#### Task to carry out
Your task is to retype, exactly and without pictures, the line holding "How do I perform: Click" and each line that follows it to the end of the entries.

#### Dataset entries
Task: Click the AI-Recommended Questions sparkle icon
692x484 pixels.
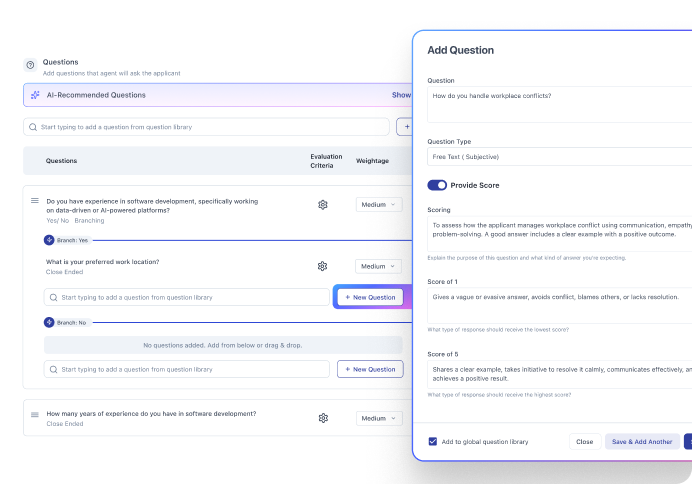Action: click(35, 95)
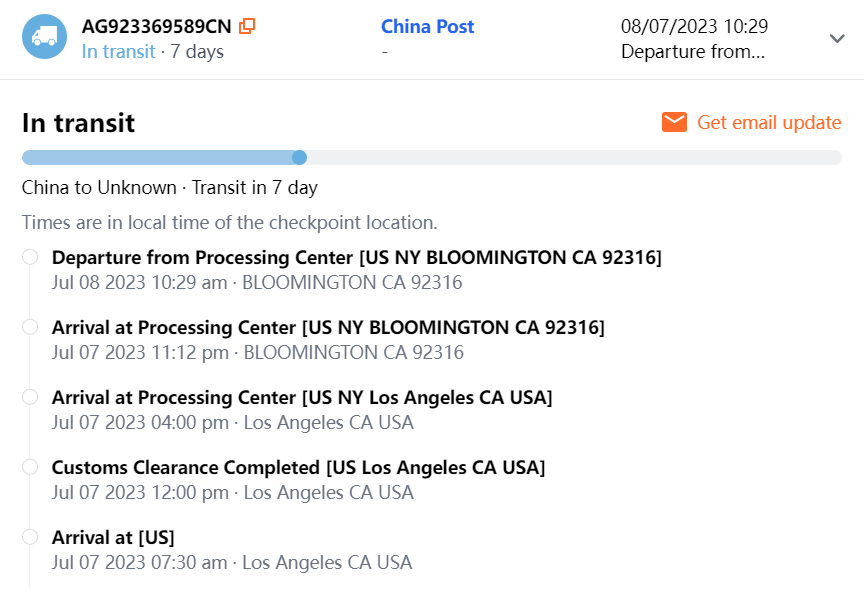The height and width of the screenshot is (589, 864).
Task: Click the progress bar end marker
Action: pyautogui.click(x=299, y=157)

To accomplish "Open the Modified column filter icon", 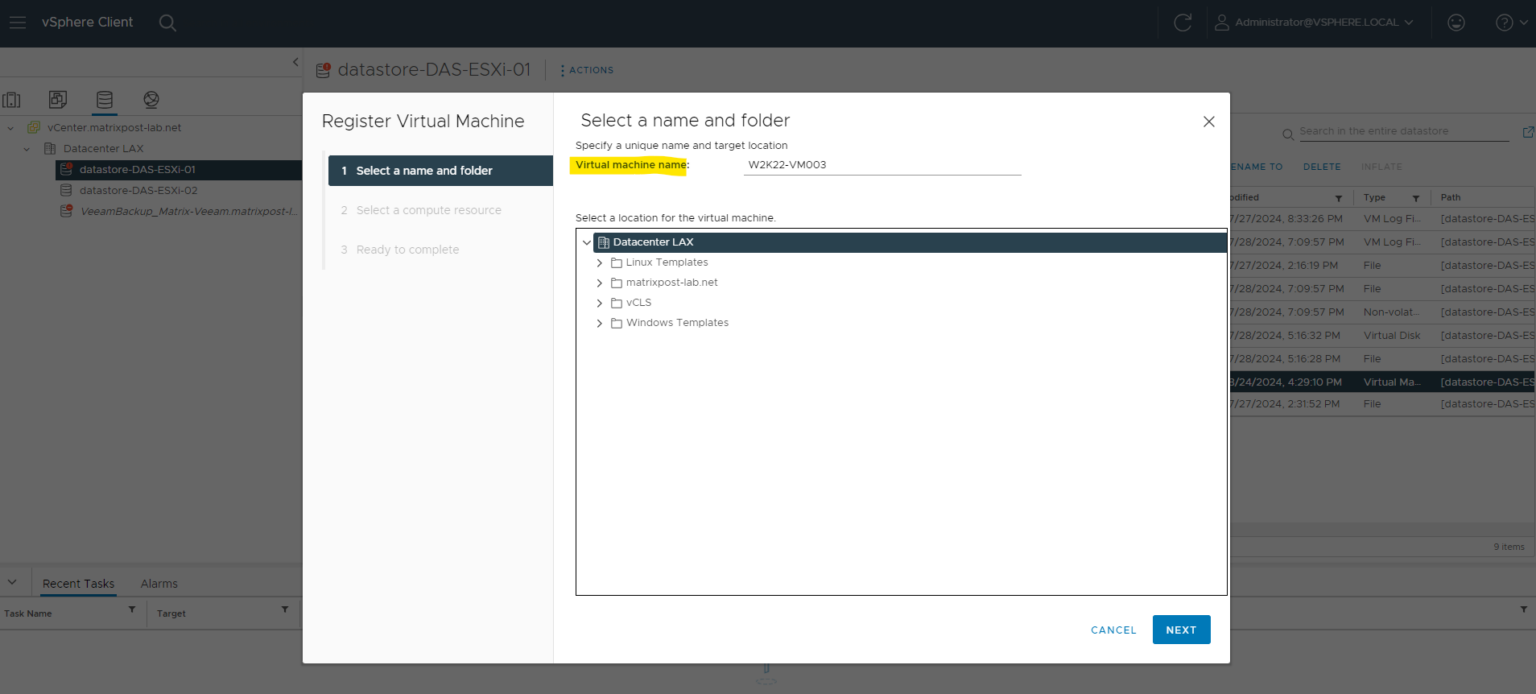I will 1340,197.
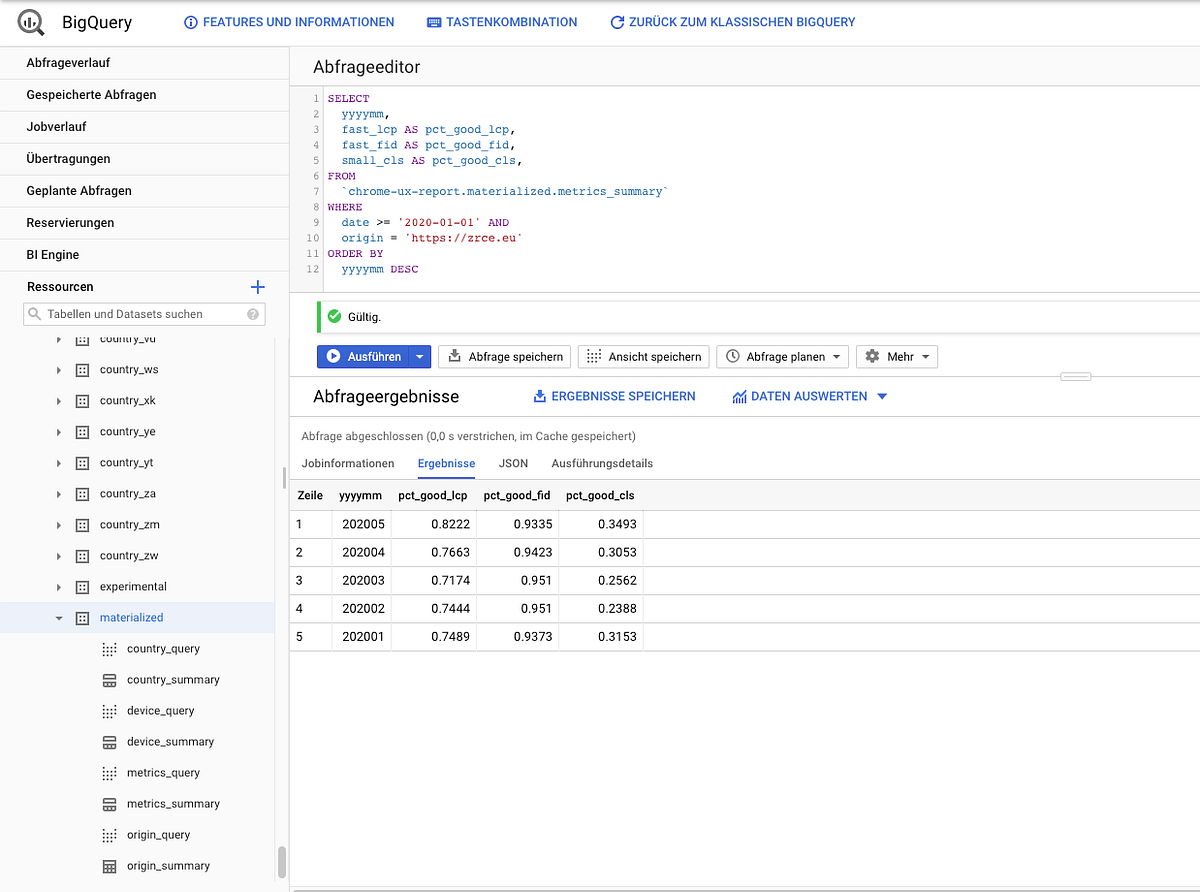This screenshot has width=1200, height=892.
Task: Collapse the materialized dataset tree
Action: click(x=59, y=618)
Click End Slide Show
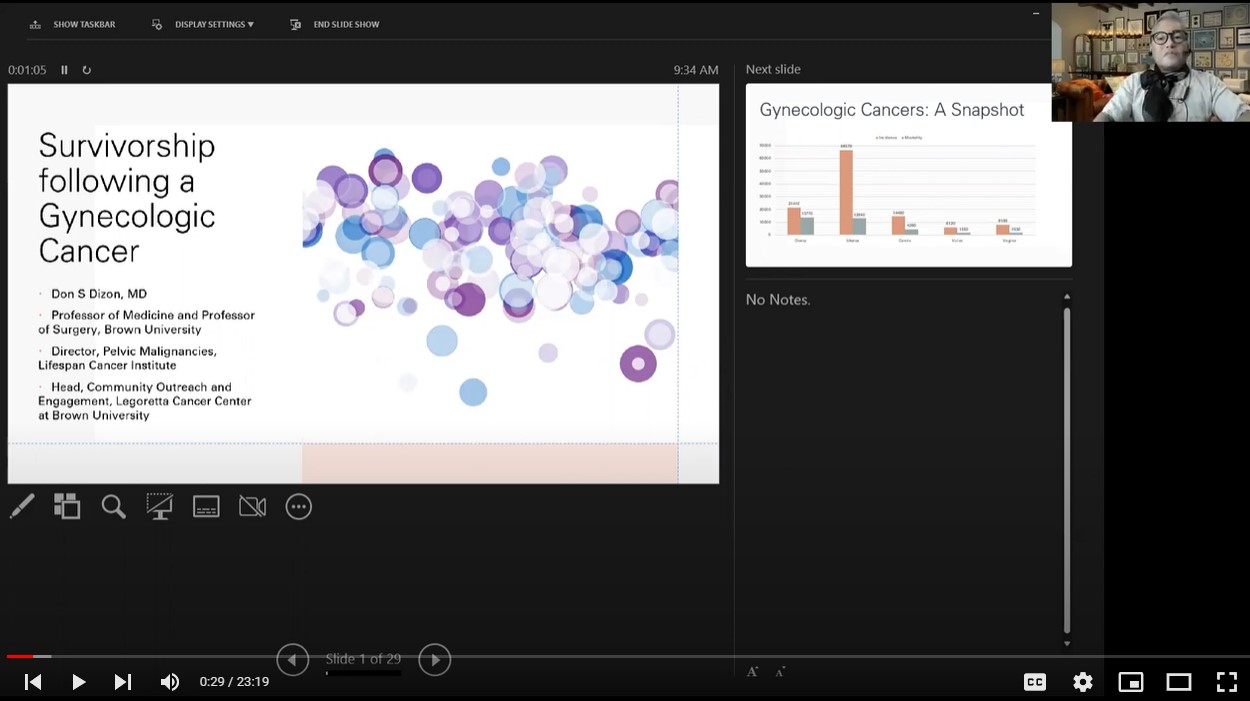This screenshot has height=701, width=1250. click(x=335, y=24)
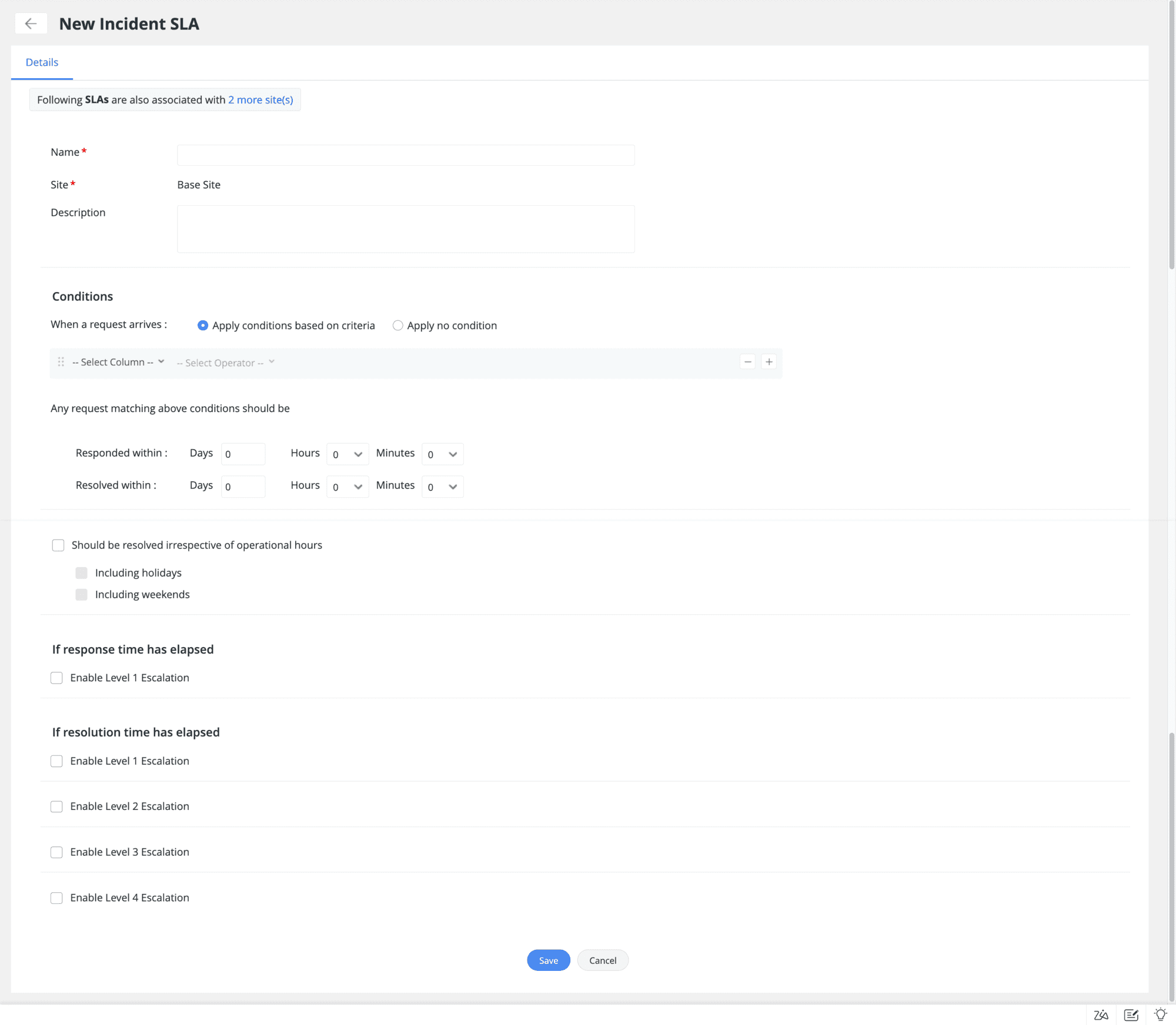1176x1025 pixels.
Task: Click the Cancel button
Action: pos(602,960)
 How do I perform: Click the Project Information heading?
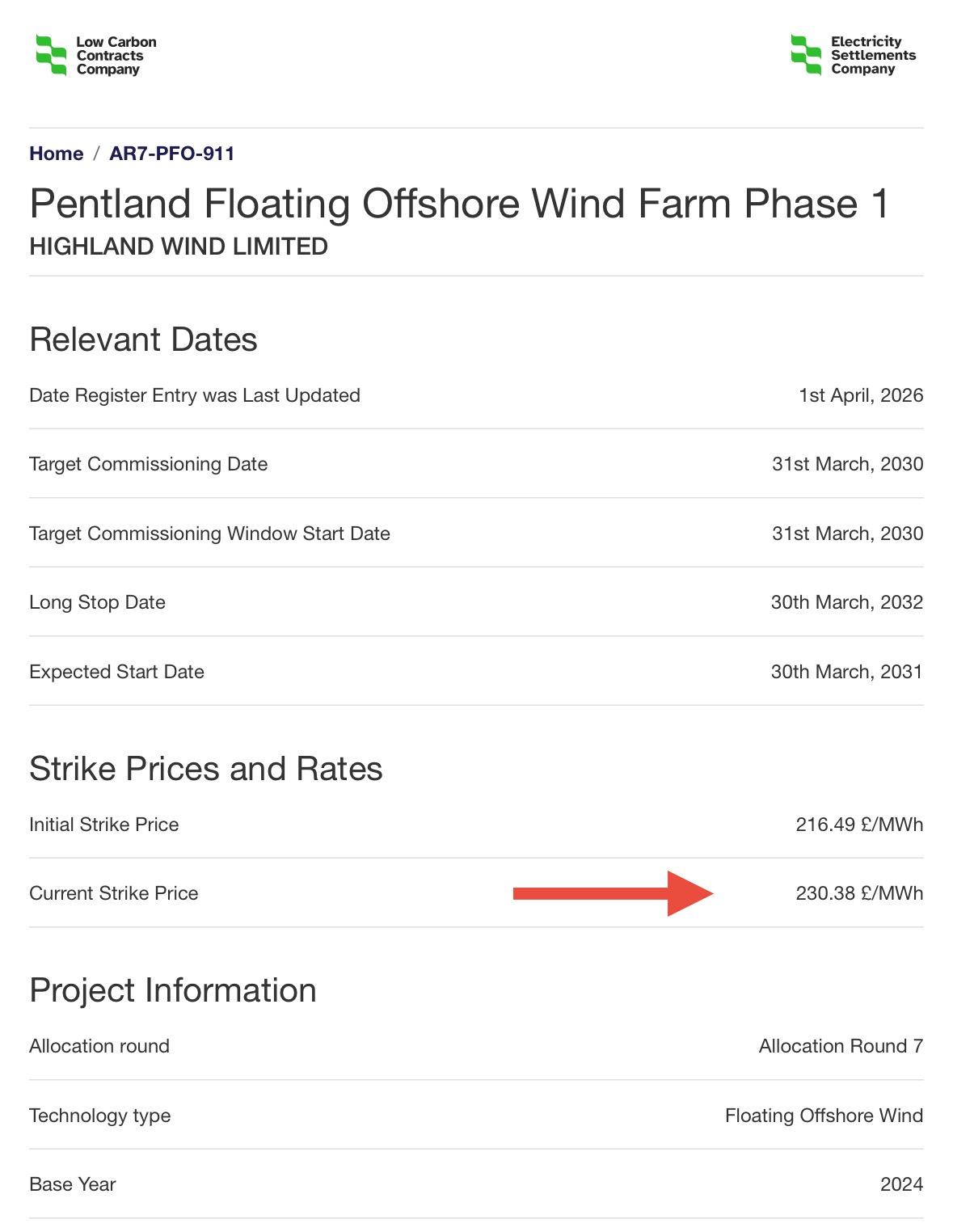point(172,990)
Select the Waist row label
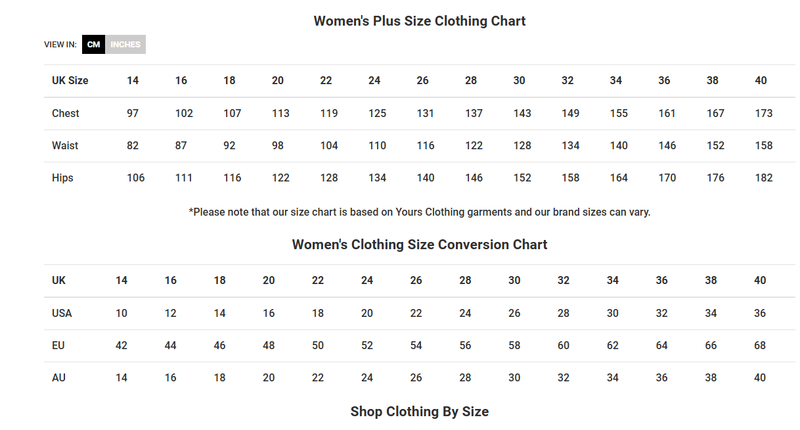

#### Written reply
 How do I perform: Click the Project Information heading?
point(172,990)
Select the Waist row label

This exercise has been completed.